Cleveland

Euclid Beach Preservation Files to Demolish the Pool — Clearing the Way for What Comes Next

Euclid Beach Preservation Files to Demolish the Pool — Clearing the Way for What Comes Next

The group dedicated to saving the former amusement park’s legacy is tearing down its swimming pool, fence, and pump house. The $48K demolition permit signals the next phase for one of Cleveland’s most storied lakefront sites.

The name on the demolition permit is the part that catches your eye: Euclid Beach Preservation.

The nonprofit organization dedicated to honoring the legacy of Cleveland’s beloved Euclid Beach amusement park has filed a $48,000 permit to demolish the outdoor swimming pool at 125 East 156th Street, along with its surrounding fence and pump house. The permit is currently in review.
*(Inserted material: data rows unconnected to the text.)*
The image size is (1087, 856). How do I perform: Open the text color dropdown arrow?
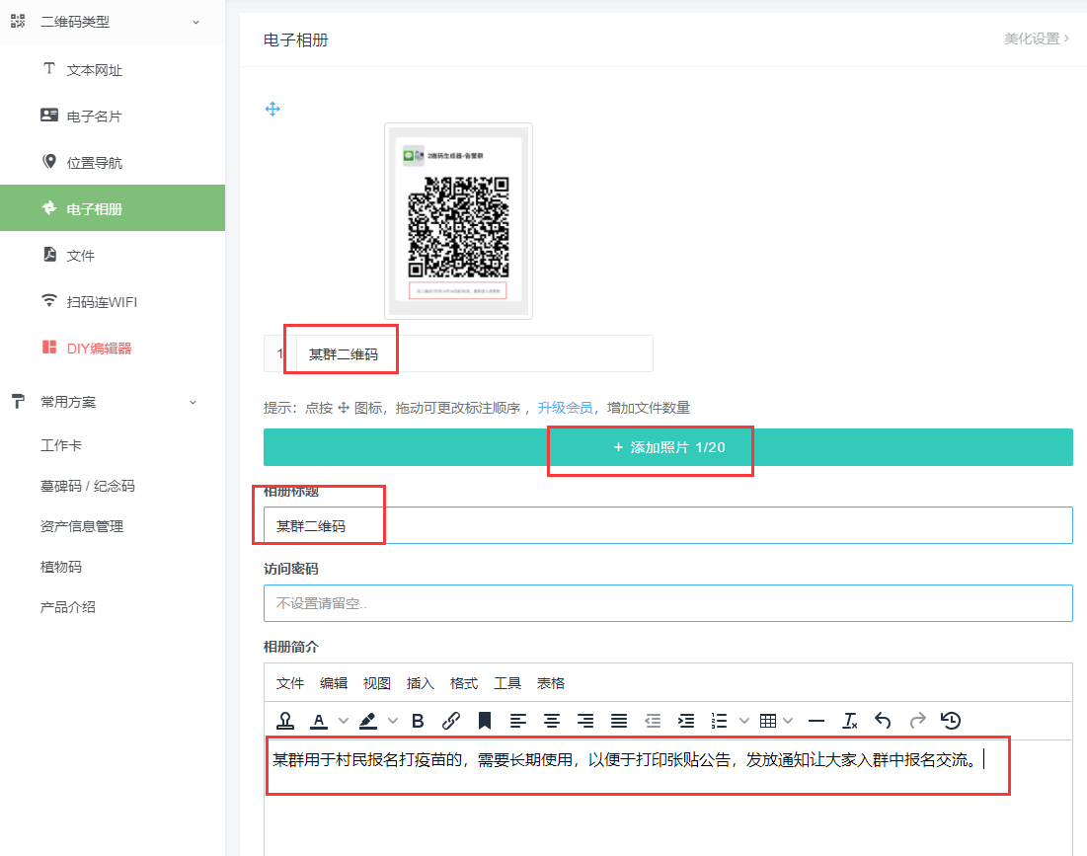click(x=343, y=721)
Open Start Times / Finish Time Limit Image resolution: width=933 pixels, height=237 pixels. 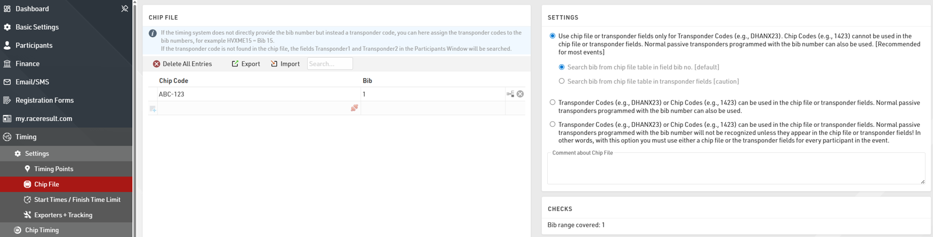coord(77,200)
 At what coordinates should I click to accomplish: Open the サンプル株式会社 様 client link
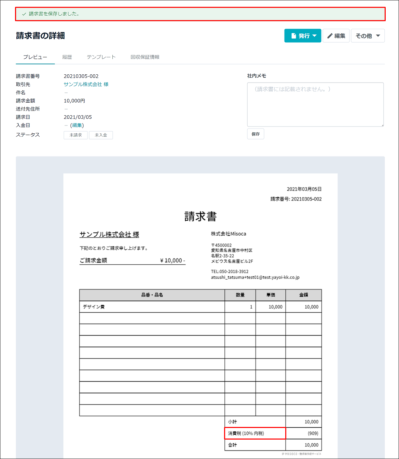pyautogui.click(x=86, y=84)
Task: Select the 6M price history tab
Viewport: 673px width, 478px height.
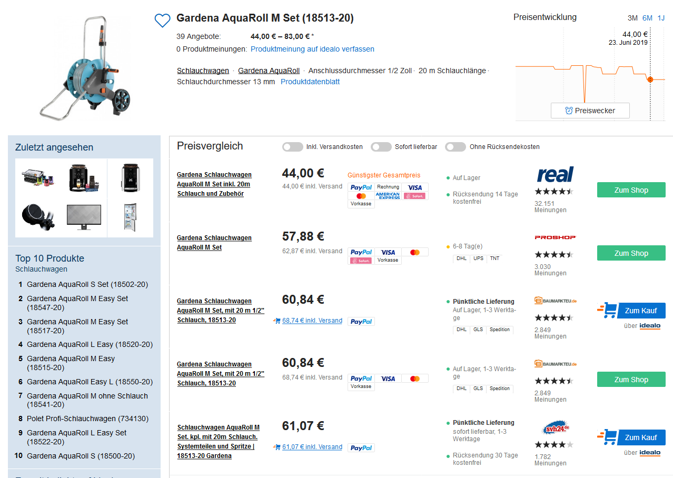Action: pos(647,18)
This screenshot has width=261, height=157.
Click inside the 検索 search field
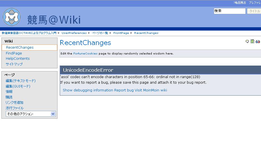pyautogui.click(x=229, y=11)
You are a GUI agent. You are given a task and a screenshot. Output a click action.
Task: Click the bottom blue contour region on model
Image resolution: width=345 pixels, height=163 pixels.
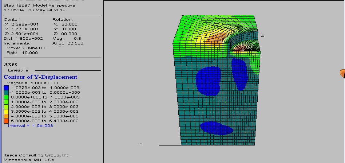(x=216, y=128)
Why the preservationists are demolishing

Euclid Beach Park closed in 1969 after 74 years of operation. The 108-acre lakefront site in the Collinwood neighborhood has been a mix of public parkland and remnant structures ever since. The pool — a later addition, not original to the amusement park era — has deteriorated beyond practical repair. For a preservation organization, removing a failing structure that doesn’t serve the site’s future is itself an act of stewardship.

What it signals

Euclid Beach Preservation doesn’t file demolition permits casually. The organization has spent years advocating for the site’s potential as a public gathering space, cultural landmark, and neighborhood anchor. Clearing the pool suggests that a next chapter — whether improved green space, programming infrastructure, or a larger redevelopment proposal — is taking shape.

The site sits within the broader Collinwood lakefront, where the city has invested in trail connections, the Euclid Beach pier restoration, and Villa Angela-St. Joseph High School’s campus improvements. The demolition is a small permit with outsized symbolic weight for a neighborhood that has been waiting decades for its waterfront to come back.